In this case, does "deceivingly robust" mean they look robust but are fragile? or does it instead mean they look fragile but are robust?
This isn't a criticism of you, soundsop. Rather, it's intended to keep pointing at how difficult it can be to concisely deliver a message.
---
edit: sounds like the correct interpretation of the title is "P-hacked hypotheses appear more robust than they are."
For example, they used this quote as an example of "in appearance but not in reality":
> It’s no mystery why images of shocking, unremitting violence spring to mind when one hears the deceptively simple term, “D-Day.” [Life]
But the term "D-Day" is simple. It's deceptive because it might wrongly lead you to think the event it refers to is also simple.
Similarly, if something is "deceptively simple-looking", it really is simple-looking; it's just not simple.

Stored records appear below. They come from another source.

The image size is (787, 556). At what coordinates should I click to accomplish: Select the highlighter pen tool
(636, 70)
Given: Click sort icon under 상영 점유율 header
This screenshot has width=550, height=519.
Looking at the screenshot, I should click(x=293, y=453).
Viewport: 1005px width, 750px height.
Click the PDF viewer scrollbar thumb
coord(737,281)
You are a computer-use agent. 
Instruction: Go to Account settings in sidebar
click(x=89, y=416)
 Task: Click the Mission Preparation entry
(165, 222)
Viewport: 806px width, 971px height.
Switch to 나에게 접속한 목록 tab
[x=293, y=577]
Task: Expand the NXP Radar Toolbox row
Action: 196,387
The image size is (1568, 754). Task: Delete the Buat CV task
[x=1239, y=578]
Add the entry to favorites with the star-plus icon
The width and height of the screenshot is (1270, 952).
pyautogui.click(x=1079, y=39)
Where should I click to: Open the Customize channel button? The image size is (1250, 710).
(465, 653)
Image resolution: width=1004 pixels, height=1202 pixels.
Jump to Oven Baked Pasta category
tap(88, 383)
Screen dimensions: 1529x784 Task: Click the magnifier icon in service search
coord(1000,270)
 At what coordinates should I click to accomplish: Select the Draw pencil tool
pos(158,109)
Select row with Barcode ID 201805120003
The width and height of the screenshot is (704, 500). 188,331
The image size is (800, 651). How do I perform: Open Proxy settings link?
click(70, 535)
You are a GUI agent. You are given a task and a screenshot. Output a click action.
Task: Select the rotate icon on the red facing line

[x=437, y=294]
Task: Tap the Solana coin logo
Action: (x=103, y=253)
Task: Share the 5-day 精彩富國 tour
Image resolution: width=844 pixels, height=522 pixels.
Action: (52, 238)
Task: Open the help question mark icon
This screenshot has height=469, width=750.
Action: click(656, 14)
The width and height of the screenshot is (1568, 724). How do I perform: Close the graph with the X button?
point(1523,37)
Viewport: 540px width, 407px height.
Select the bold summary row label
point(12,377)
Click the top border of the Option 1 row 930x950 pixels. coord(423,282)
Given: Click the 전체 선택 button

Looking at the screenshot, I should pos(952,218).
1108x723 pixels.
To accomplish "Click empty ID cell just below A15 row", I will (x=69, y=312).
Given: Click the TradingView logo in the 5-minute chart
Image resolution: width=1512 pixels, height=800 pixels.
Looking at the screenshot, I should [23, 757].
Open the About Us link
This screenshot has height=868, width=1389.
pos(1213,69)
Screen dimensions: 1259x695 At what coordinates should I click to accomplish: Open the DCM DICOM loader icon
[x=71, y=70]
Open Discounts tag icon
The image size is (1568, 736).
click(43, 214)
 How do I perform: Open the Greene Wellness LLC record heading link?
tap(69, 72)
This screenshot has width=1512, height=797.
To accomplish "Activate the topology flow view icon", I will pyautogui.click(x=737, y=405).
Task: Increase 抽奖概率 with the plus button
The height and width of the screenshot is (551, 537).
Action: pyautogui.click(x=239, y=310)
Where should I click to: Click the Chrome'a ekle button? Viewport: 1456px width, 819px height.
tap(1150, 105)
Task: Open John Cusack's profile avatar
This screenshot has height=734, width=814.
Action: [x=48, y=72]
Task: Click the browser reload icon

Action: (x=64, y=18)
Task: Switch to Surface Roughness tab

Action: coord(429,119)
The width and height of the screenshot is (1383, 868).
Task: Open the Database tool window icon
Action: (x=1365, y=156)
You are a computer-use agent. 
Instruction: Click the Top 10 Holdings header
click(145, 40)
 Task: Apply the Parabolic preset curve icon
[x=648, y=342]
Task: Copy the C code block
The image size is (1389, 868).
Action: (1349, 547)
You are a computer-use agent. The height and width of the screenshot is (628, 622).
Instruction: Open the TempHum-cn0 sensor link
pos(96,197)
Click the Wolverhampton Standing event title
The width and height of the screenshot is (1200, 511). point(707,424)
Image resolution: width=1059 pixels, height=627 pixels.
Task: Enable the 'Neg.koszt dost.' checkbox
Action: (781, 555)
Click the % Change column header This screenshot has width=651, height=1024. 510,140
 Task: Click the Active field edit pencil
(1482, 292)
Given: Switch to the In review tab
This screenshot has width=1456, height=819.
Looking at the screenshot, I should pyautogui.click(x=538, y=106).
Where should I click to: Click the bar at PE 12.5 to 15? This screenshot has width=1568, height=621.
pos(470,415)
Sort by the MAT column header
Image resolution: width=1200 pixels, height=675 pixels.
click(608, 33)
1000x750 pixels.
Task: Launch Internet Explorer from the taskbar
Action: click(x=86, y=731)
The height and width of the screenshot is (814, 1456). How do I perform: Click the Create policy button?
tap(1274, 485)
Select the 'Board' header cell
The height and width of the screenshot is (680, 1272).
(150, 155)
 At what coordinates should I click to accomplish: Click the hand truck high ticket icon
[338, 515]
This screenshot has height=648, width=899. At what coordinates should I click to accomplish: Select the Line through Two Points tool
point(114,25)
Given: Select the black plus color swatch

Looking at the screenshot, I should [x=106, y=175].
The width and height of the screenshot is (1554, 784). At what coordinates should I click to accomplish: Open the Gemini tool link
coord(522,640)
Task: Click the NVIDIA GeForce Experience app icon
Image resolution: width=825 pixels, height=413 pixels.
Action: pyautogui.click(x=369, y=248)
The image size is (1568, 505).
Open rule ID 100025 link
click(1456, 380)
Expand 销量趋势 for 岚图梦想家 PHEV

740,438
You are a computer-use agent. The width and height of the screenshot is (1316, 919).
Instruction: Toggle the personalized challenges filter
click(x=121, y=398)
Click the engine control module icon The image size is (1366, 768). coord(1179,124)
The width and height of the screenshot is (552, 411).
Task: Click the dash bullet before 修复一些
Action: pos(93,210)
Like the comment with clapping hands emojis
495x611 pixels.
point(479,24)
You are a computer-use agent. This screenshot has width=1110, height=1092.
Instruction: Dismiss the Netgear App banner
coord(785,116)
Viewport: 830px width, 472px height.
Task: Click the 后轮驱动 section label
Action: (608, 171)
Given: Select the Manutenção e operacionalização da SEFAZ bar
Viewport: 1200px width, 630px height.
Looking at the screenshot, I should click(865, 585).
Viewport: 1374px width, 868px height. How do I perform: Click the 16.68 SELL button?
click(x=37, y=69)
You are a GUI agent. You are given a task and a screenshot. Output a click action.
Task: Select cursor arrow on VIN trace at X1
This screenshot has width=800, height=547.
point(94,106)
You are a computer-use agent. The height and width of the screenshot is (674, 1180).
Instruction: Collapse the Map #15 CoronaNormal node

https://languagelog.ldc.upenn.edu/nll/?p=3500
https://brians.wsu.edu/2016/05/25/deceptively/
https://www.academia.edu/37488247/The_Deceptively_Simple_Pro...
Shoot, even oxford gives exactly opposite definitions of the word.
https://www.oxfordlearnersdictionaries.com/us/definition/eng...
---
I mean, even when I saw the title of the thread, I had an obligation to click (clickbait I guess?) because I could have interpreted the title as either a warning about p-hacking or an attestation in favor of the practice. In fact, on first glance, I read the title as "P-hacked hypotheses appear less robust than they actually are."
That's kinda ... useful, actually.
It feels like this is sort of the same issue with overfitting in ML. Attempts to use ML results predictively often fail in hilarious ways.
To insist that p-hacking, by itself, implies pseudo-science is fetishism. There is no substitute for understanding what you are doing and why.
I think actually relying on "conceptual replications" in practice is impossible. If the theory is only coincidentally supported by the data, that makes the replication more likely to exceed p < .05 coincidentally in a very difficult to analyze way.
The author mentions that problem, but doesn't mention a bigger issue: If you think people are unlikely to publish replications using novel data sets, just imagine how impossibly unlikely it is for people to publish failed replications with the original data set! If you read a "replicated" finding of the same theory using the same data set, you can safely ignore it, because 19 other people probably tried other related "replications" and didn't get them to work.